Stated exercise » Please copy the data below word for word, starting with the line that contains "will click(x=193, y=286)." and going on through the line that contains "Open the Pinterest".
___ Entries provided ___
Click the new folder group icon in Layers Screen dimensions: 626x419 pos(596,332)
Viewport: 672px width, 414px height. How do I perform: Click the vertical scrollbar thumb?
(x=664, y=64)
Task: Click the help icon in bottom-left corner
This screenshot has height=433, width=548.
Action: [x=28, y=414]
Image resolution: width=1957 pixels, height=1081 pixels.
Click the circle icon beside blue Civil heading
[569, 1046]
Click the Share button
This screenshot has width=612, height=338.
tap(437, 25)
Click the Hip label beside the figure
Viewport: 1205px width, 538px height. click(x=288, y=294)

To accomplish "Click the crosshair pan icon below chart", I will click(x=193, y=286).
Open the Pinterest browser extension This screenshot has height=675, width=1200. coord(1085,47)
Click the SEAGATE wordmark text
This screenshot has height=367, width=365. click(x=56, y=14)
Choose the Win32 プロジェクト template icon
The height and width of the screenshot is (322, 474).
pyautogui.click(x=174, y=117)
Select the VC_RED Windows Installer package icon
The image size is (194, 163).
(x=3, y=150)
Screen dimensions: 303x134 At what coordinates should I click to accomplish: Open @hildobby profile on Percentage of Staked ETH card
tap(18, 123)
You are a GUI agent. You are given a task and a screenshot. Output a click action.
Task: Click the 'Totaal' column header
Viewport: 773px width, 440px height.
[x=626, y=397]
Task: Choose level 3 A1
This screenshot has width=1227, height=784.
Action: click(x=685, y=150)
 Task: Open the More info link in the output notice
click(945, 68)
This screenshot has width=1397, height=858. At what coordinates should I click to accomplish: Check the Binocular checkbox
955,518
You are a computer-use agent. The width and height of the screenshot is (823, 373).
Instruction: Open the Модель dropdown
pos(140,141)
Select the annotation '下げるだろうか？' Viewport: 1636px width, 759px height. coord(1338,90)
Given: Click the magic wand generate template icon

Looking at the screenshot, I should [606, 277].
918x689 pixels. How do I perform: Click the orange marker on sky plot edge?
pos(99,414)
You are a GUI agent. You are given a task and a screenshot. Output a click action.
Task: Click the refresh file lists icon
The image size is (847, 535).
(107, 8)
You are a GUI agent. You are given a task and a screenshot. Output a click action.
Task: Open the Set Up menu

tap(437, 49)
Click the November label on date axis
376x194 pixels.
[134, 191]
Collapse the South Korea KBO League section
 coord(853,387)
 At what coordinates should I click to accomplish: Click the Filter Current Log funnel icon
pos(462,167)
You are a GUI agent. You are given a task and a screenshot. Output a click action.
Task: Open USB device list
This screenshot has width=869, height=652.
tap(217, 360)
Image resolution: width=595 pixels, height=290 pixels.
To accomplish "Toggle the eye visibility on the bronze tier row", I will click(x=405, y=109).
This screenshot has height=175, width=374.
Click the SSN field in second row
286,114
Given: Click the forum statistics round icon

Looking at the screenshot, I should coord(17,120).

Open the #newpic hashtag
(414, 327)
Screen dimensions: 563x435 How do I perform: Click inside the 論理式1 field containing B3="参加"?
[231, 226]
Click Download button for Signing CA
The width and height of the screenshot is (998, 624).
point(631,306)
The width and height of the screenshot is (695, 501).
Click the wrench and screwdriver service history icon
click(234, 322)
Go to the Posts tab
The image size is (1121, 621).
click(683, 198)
___
Reply to the task »
To accomplish "Click the crosshair pan icon below chart", I will click(x=193, y=286).
Open the Pinterest browser extension This screenshot has height=675, width=1200. coord(1085,47)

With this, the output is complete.